Knowledge

September 4, 2019
woman using a smartphone

Designers work with knowledge in different ways as we create, evaluate, and discover opportunities for new products, services, and systems. For example:

  • The knowledge we have about Photoshop tools and processes allows us to create imagery.
  • We know what colors work well together.
  • We want to know what time a client meeting will take place.
  • We know that people we interviewed about social media said Instagram was their favorite and they used it every day.

Let’s break those examples down a bit to explore different types of knowledge.
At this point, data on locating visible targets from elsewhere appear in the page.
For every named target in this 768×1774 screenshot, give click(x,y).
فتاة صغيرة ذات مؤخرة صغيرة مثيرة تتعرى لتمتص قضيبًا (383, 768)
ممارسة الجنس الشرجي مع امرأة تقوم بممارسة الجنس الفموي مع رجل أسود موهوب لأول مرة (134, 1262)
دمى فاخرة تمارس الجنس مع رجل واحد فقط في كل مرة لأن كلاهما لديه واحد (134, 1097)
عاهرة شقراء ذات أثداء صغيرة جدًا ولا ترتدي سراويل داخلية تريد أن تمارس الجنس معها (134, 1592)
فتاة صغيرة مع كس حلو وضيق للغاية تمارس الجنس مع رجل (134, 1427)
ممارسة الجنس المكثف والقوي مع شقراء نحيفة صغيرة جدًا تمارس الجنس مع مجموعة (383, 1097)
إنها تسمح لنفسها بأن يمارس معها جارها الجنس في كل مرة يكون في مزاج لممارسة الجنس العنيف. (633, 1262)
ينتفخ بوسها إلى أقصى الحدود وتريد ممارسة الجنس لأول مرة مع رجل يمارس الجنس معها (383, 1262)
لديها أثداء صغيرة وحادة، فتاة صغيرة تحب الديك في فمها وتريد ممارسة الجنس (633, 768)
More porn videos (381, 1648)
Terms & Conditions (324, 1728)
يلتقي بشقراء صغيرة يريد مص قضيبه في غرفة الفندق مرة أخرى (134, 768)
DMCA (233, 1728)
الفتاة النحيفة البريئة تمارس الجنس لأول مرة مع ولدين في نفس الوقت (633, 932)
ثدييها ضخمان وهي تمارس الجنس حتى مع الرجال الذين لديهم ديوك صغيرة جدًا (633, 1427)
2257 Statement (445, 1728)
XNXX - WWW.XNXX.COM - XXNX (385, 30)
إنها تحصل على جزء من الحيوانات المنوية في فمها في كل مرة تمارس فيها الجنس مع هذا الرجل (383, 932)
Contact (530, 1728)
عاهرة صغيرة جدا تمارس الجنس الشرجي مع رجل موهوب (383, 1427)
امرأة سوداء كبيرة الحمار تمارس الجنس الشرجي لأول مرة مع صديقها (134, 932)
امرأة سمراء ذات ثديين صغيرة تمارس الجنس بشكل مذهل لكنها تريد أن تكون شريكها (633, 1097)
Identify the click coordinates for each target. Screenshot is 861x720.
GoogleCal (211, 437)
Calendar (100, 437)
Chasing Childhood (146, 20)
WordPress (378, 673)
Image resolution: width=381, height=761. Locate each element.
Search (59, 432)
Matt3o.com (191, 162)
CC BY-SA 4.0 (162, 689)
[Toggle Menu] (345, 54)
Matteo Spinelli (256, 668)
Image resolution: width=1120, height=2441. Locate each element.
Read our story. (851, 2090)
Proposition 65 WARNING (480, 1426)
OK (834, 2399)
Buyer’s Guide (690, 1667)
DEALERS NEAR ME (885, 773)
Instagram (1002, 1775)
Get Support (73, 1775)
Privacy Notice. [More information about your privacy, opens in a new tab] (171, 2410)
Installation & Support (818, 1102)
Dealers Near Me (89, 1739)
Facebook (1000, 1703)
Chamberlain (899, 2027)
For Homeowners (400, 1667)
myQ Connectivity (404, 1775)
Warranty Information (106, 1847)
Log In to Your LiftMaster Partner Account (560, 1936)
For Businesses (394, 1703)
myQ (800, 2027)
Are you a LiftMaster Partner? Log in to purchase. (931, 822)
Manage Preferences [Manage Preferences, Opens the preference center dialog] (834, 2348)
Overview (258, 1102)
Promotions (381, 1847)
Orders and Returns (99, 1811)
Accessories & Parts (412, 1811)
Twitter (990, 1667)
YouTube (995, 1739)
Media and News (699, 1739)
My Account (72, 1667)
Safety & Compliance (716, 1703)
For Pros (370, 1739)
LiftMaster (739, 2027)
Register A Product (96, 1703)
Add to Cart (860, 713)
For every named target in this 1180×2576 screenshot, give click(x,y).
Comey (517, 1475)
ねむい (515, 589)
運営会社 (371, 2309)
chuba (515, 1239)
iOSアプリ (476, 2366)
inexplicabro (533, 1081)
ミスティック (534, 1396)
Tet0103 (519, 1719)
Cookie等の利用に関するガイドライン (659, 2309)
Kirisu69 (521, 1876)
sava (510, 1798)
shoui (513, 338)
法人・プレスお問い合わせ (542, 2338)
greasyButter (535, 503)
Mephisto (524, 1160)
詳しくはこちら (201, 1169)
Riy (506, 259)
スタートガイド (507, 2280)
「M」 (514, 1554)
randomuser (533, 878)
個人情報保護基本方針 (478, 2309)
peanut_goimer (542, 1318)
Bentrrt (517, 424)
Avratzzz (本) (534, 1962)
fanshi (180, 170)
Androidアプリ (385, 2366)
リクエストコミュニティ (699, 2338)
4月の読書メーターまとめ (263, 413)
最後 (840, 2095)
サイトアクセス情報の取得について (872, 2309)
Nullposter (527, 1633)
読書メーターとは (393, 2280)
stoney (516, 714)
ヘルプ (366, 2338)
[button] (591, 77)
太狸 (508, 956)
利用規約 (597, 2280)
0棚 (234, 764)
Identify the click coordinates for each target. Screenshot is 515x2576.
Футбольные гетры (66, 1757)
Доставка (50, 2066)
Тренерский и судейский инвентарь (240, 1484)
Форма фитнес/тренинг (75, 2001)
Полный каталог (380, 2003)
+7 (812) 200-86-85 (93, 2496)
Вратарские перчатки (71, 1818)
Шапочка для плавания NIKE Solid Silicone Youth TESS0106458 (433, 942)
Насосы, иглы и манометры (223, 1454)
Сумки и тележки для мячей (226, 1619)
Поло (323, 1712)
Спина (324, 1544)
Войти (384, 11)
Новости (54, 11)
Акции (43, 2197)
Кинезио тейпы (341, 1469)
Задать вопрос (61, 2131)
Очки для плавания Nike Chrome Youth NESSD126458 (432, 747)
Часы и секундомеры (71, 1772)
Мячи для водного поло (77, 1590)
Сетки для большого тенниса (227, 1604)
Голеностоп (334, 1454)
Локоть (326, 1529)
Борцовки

  • Photoshop: How’d you learn how to use it? Probably through using a tutorial or in a class.
  • Color harmony: How do you know what colors go well together? You may have learned it in art class but you may also have just “picked it up.”
  • Client Meeting Schedule: You probably know the time of the meeting because someone told you in an email or by phone/text.
  • People’s Social Media Preferences: How did we find this one out? They told us in an interview via research.

Types of Knowledge

For some things, we know exactly when we learned what we know. For other things, we have no idea how we know them. Let’s look at these two main types of knowledge.

Tacit/Implicit Knowledge

This is the knowledge we gain by virtue of living or doing. Some people call this type of knowledge “common sense” or “rules of thumb.” When you get in an elevator you don’t face backward—you turn to face the door. How did you learn to do that? That’s tacit knowledge. This knowledge can be hard to describe to other people how it was gained. Social norms, like elevator behavior of how to act when using an ATM machine, are examples of tacit knowledge.

Explicit Knowledge

This is knowledge gained by telling/showing/reading directly. When you read a book or a person instructs you directly, that’s explicit knowledge—you explicitly sought it out or had someone give it to you on purpose. Explicit knowledge is easy to tell others and to share widely because you know exactly where and how you got it.

Knowledge Transference

We learn things in all kinds of ways. When you start a new design job, you are faced with learning a lot of new things quickly: how to name your files, who to talk to about payroll, where the bathrooms are, and other need-to-know details. Sometimes these things are easy to learn because someone tells you, and others may be harder to learn because you have to find out for yourself. Let’s look at a few common ways people learn and gain knowledge.

Procedural Knowledge

an instruction manual

Procedural knowledge is gained through a structured/sequential series of steps. This could be received explicitly as in an instruction manual, or it could be tacit/experiential, where you followed a series of steps in order to reach a specific goal. Sometimes procedural knowledge is tacit, as in brushing your teeth—you probably know how to brush well but you don’t really think about it while you’re doing it or remember when/how you were taught. Procedural knowledge produces explicit knowledge.

Experiential Knowledge

People boarding a seaplane

Experiential knowledge learned through a particular experience, sometimes by following a procedure. Boarding a seaplane is an experience—an individual learns a series of steps that it takes to complete the task, but the experience probably also includes a variety of other sensations that are part of the experience. One may feel nervousness that the plane is very small or the excitement of feeling what it is like to land on water. All of these comprise the experience that leads to a set of knowledge that could be shared with others or pulled from to use later. Experiential knowledge produces explicit and tacit knowledge.